The thread title pretty much says it all. Additional input concerning the best annotated/footnote/endnote editions and other such factors is also welcome :slight_smile:

Since I have no spanish, I’m in no position to opine as to which version is the best translation, however, in my experience, I prefer the Ormsby translation.

Attempts to read newer translations have always left me disappointed – something about the pomposity of Ormsby’s phraseology seems “right” for Don Quixote, and the two (now forgotten) newer translations that I’ve picked up didn’t ring true to me. I acknowledge that this is a totally subjective thing, and, in fact, experience has shown me that the newer the translation, the less likely it is to have been fudged to conform to an unreasonable sense of “propriety,” and Ormsby is, beyond a doubt, a little dated.

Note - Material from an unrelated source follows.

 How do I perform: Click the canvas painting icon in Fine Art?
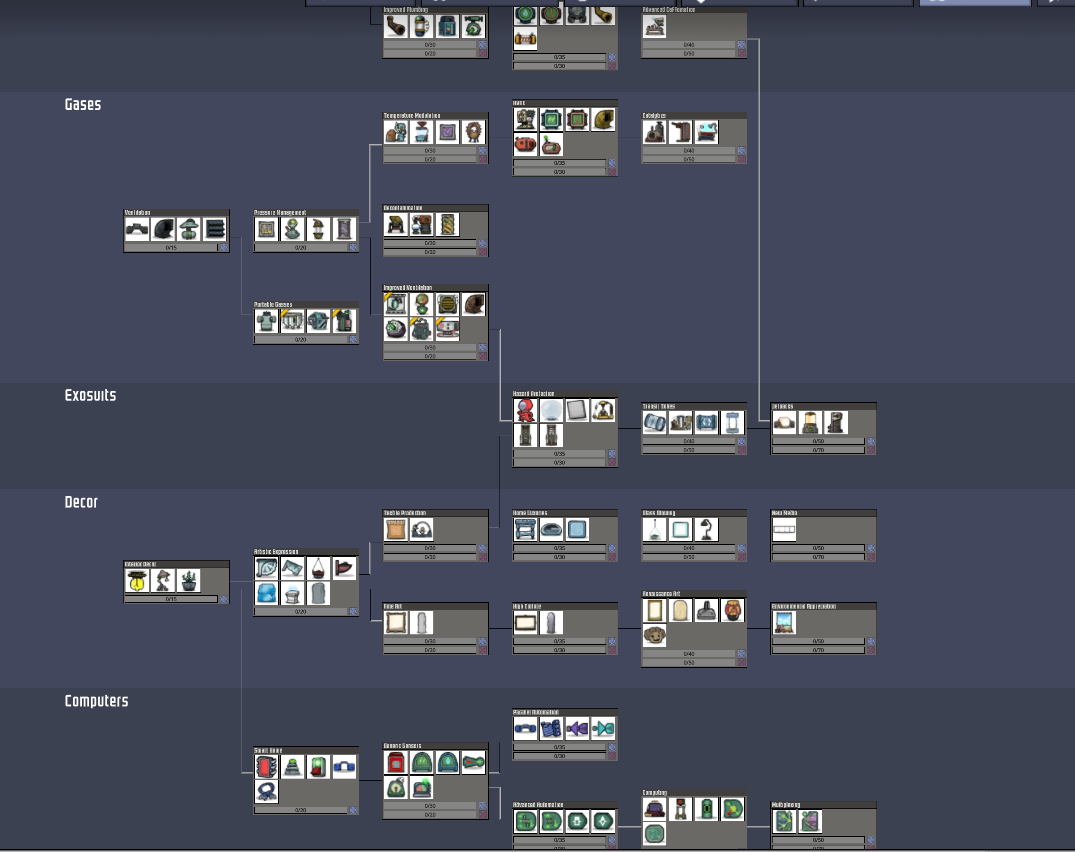coord(397,624)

As well-thumbed as my copy is, I expect that opinions that follow in this thread will inform my decision when I replace my copy of the book.

(Jeez, speaking of pompous phraseology! It was an accident, honest!)

My vote goes to the 1755 translation by Tobias Smollett.

To quote Carlos Fuentes, who writes better than I do, “It is not necessarily the most lexicographically accurate, but it is the one where the feeling and tone both come through…It is a novelist’s translation. Its immediacy and force, its playfulness and its freshness, will show the modern English language reader why Don Quixote is the first modern novel, perhaps the most eternal novel ever written, and certainly the fountainhead of European and American fiction.”

My copy is the 1986 edition from Farrar, Straus & Giroux. No footnotes, I’m afraid.

I am currently reading the book. I am using the Signet Classic edition, translated by Walter Starkie. Starkie’s translation is very readable. In addition, he notes (in footnotes) “in jokes” that would be lost on me (as a twenty-first century American, rather than a sixteenth century Spaniard).

Zev Steinhardt

Yikes, 3 different translations already!

I suppose I am concerned about the translation due to an incident buying a used “translation” of Thomas Mann’s The Magic Mountain and then realizing that the French sentences in the text were neither translated nor footnoted (i.e., translated in a footnote) :stuck_out_tongue:

I am usually not very particular in translations of foreign novels. Instead, I usually buy the newest mass market paperback version, although I will also go for older copies if I find them used or cheap (as in the case of The Magic Mountain). Also, some novels seem to have “definitive” translations, whereas others seem to have only one translation available when I purchase them. However, in the case of Don Quixote, there appears to be many affordable and available translations, and my internet searches concerning which translations are better than others yielded nothing useful.

On amazon.com I see three translations from people not mentioned in previous posts: John Rutherford, Samuel Putnam and Burton Raffel. I found a couple more translations on barnesandnoble.com.

Because of the availability of various translations, I want to make sure I avoid Magic Mountain problems, while at the same time getting the most enjoyable translation.

For the reasons Zev mentioned, a footnoted copy can be useful in providing info clarifying elements that could be unclear to a modern reader. Does Don Quixote stand well by itself, or is it recommended for a first time reader to get a footnoted version?

Thanks for the input so far :slight_smile:

I am currently reading it for the first time. So far, in only the first 100 pages or so, I’ve come across several references that, without the footnotes, I’d be saying “Huh? Wuzzat?”

Get a footnoted version. If you don’t like the footnotes, you can always ignore them.

Zev Steinhardt

I went with Zev’s post and picked the Signet Classic version translated by Walter Starkie. Due to the small number of responses, I had to go with the one response that seemed the most accessible for someone new to Don Quixote.